Na marcação da cultura moderna, a síntese implícita na tradição é uma condenação tanto contra as formas alienistas ou internas de dominação política quanto uma estratégia visando à afirmação dos valores indígenas ignorados ao longo dos séculos.

O índio de Oswald de Andrade, não era o mesmo que Rosseau figurava acalentado pelo Romantismo e, entre nós, ninando pela suave contrafação de Alencar e Gonçalves Dias, conforme Andrade (1972). Tratava-se de um indianismo às avessas, inspirado no selvagem brasileiro de Montaigne, de um “mau selvagem, desta forma, a exercer sua crítica contra as imposturas do civilizado. Para Oswald de Andrade a língua sem arcadismo, não se esgotava na alforria do português falado no Brasil,

As articulações oswaldiana eram irradiadas por sua visão do uso da língua brasileira, era uma emergência de outras formas de organizações de poder decorrente da variedade étnica brasileira, especialmente de origem indo-africano e que a antropofagia responde a esses anseios. (ALMEIDA, 2000)

Oswald de Andrade propõe a antropofagia como gesto relacional próprio da cultura brasileira, na qual, muitas vezes, as diversidades se apresentam como inconciliáveis e o outro, como uma distinção, uma alteridade, é interno, formado por parte da população ameríndia, afrodescendente, oriental, asiática e mesmo europeus de imigrações mais recentes do século XX.

Na obra de Oswald, particularmente ao cunhar o conceito de antropofagia, está evidente a influência da leitura de Sigmund Freud.

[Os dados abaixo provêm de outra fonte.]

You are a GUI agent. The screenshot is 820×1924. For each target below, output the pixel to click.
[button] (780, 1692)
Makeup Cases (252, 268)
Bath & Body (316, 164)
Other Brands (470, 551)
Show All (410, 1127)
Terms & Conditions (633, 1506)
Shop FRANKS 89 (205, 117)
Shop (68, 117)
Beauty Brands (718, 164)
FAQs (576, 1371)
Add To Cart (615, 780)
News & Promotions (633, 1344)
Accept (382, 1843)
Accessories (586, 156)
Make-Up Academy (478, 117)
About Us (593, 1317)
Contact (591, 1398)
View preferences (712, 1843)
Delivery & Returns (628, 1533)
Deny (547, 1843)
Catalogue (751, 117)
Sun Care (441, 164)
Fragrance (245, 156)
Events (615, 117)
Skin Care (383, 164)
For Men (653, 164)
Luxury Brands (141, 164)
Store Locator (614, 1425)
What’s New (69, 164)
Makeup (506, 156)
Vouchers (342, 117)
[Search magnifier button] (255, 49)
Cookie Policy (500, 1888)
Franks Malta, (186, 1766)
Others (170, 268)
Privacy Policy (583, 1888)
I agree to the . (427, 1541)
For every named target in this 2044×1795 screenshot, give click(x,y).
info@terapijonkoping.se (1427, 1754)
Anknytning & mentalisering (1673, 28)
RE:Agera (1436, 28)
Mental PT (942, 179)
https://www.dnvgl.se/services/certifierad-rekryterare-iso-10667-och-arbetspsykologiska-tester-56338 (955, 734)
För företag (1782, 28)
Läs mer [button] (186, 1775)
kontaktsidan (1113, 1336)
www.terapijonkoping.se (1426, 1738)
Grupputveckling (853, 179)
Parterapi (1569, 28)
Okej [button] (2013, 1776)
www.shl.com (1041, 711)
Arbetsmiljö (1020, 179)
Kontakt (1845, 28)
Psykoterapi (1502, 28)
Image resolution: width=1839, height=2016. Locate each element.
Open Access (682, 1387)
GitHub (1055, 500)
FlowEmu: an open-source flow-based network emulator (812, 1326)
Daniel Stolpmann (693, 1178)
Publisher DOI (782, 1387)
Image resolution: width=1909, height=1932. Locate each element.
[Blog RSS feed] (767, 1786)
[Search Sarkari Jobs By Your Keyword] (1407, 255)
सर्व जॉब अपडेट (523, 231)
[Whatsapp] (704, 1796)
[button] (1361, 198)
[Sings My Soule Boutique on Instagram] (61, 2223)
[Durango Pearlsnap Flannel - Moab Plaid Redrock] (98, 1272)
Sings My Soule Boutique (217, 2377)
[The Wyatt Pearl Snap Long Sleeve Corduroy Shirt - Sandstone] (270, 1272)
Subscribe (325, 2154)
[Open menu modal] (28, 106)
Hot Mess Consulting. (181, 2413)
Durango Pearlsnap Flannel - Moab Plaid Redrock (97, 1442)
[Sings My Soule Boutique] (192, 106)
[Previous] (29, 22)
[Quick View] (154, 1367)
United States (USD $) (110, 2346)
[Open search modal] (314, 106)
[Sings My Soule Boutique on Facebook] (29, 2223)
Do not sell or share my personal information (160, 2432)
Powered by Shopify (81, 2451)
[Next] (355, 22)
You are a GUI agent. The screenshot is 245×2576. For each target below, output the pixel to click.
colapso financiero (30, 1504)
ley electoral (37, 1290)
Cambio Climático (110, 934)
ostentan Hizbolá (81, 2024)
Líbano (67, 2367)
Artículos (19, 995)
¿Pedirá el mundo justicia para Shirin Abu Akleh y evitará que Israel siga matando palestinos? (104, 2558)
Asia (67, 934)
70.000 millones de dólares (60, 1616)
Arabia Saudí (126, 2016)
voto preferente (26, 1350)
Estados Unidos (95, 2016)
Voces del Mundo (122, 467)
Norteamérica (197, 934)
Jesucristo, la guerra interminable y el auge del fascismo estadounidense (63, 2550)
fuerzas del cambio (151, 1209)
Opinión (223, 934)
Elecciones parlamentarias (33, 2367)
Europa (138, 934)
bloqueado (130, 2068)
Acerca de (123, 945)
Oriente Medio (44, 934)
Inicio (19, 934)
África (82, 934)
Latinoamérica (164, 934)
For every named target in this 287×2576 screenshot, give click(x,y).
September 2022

Um ponto levantado pelo psicanalista, em seu texto Totem e Tabu, “a apropriação das qualidades do objeto”, é apontado por muitos críticos como marca dessa influência. Em Freud, tal apropriação refere-se à devoração do pai, e esse foi o mote do modernista para proclamar seu “alto canibalismo”, um canibalismo produtivo, já que a morte do pai leva à distribuição das mulheres entre os filhos e, portanto, a sua reprodução, contra um “baixo canibalismo”, restrito ao âmbito da destruição. (ALMEIDA, 1999)

Com as possibilidades que a antropofagia abria para o pensamento cultural, seduziu pensadores do começo do século brasileiro, levando-os à trabalhar diferentemente com as referências da tradição africana, européia e ameríndia. Ao contrário de outras correntes sociológicas vigentes no Brasil, como a de Gilberto Freire, que cunhou o conceito de “democracia racial”, e de Sérgio Buarque de Holanda, o de “homem cordial”, a concepção de antropofagia não apaga a violência do encontro étnico que ocorreu em terras de Pindorama. A morte causada pela devoração, implícita ao ato antropofágico, pressupõe a destruição física do devorado e aponta para o aspecto mais condenado da antropofagia: sua ligação com o primitivo ou mesmo com a animalidade.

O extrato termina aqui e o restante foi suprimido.